2. What is the statistical learning classification? Generally, we have an Observed Result Y, and then find a suitable model to predict y based on X. This is called supervised learning ). In some cases, y cannot be observed, so learning through X is called unsupervised learning ). This book focuses on supervised learning.

3. Regression and classifier. This is mainly related to y. If y is discrete, for example, different colors in red, yellow, and blue, it is called a classifier (learning model). If y is continuous, for example, height, it is called a regression (learning model ). The difference here is more about the title.

4. What are statistics learning tasks? Prediction. Through what to predict? Learning models ). What should I learn? Certain criteria are required, such as the minimum mean square error (MSE), applicable to the 0-1 criterion of classifier. An Optimized implementation method based on these criteria is called an algorithm.

5. Statistical Learning example?

Classifier: determines whether the email is spam based on the mail sender, content, and title;

Regression: Relationship between prostate specific antigen (PSA) level and other factors such as cancer;

Image Recognition: Recognition of handwritten letters;

Clustering: Determine the similarity of samples based on the DNA sequence, such as paternity testing.

6. Course Arrangement order?

The second chapter is an overview of supervised learning models.

Chapter 3 and Chapter 4 discuss linear regression models and linear classifiers.

Chapter 5 discusses the generalized linear model (GLM ).

Chapter 6 involves the kernel method and local regression.

Chapter 7 describes model evaluation and selection.

Chapter 8 focuses on algorithms, such as maximum likelihood estimation and bootstrap. This term is expected to be covered here. So I will not list them later.

The second part of the visual test will become more and more difficult. Some time ago, I learned the second chapter and learned it for a long time. For reading notes at that time, see some insights on the dimensionality reduction model.

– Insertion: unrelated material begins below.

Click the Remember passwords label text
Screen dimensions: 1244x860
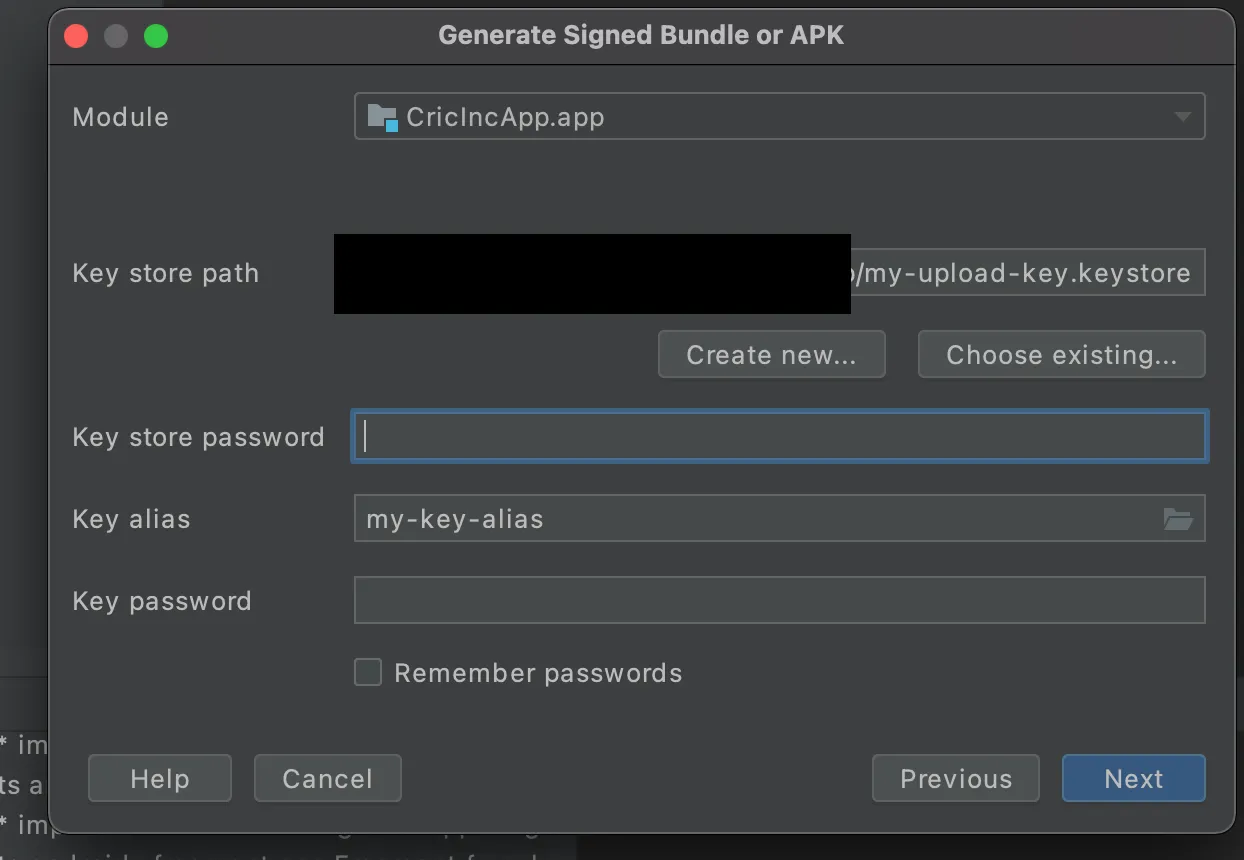[x=538, y=673]
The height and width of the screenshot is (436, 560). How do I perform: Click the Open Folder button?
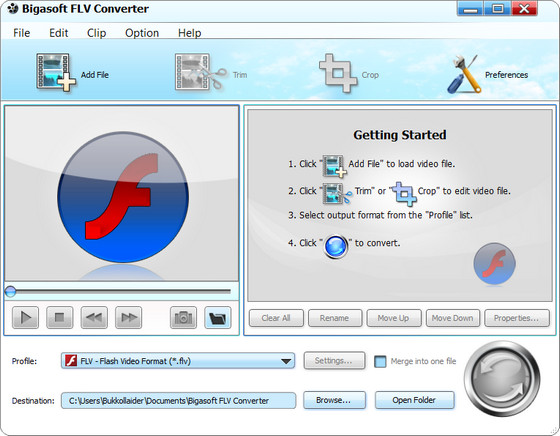(414, 400)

-------- 10.15 supplement ---------

Last week, I wrote my notes with my memories. Today, I flipped through the class notes that I wrote at that time. I 'd like to add some more.

Chapter 9 is an addition model, that is F (x1,..., XP) = f (X1) +... + f (XP)

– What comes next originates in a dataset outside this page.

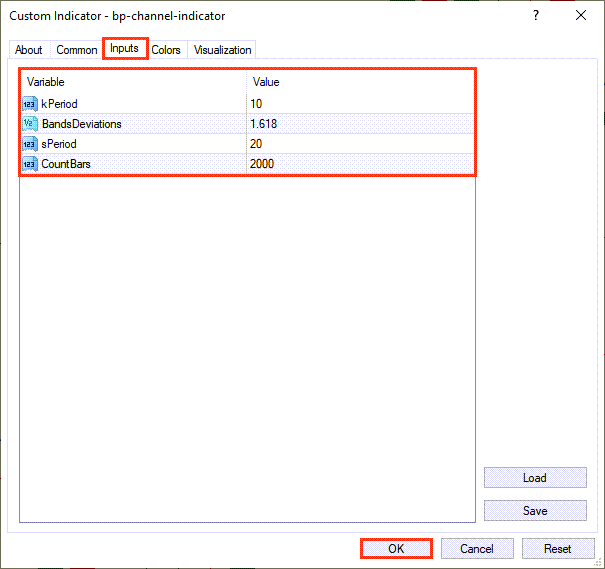Click the Reset button

[558, 549]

Chapter 10 is the boosting Model

Chapter 2 Discussion on Neural Networks

Chapter 4 Support Vector Machine)

Chapter 2 prototype)

Chapter 2 transition from supervised learning to unsupervised learning (that is, there is X with Y-> X with Y)

Chapter 2 random forest model (random forest)

Chapter 2: Cluster Learning

Chapter 4 structure chart model

Chapter 2 high-dimensional questions (the curse of dimensionality I have been talking about recently. This year's funny Nobel Prize is also related to this issue. For details, see http://www.guokr.com/article/344117)

PS. instructor Wu's comments on the random forest and other models are also very interesting. Generally, we have not figured out why the random forest works so well... in addition, this type of model is computatoinal intensive, that is, there is a very simple idea which is then implemented by a large amount of computing. In addition, these methods have more "guesses" and are unable to understand the ins and outs. In reality, they seem to be less intuitive... (unlike how economic RICS is devoted to causality ).

Contact Us

The content source of this page is from Internet, which doesn't represent Alibaba Cloud's opinion; products and services mentioned on that page don't have any relationship with Alibaba Cloud. If the content of the page makes you feel confusing, please write us an email, we will handle the problem within 5 days after receiving your email.

If you find any instances of plagiarism from the community, please send an email to: info-contact@alibabacloud.com and provide relevant evidence. A staff member will contact you within 5 working days.

A Free Trial That Lets You Build Big!

Start building with 50+ products and up to 12 months usage for Elastic Compute Service

  • Sales Support

    1 on 1 presale consultation

  • After-Sales Support

    24/7 Technical Support 6 Free Tickets per Quarter Faster Response

  • Alibaba Cloud offers highly flexible support services tailored to meet your exact needs.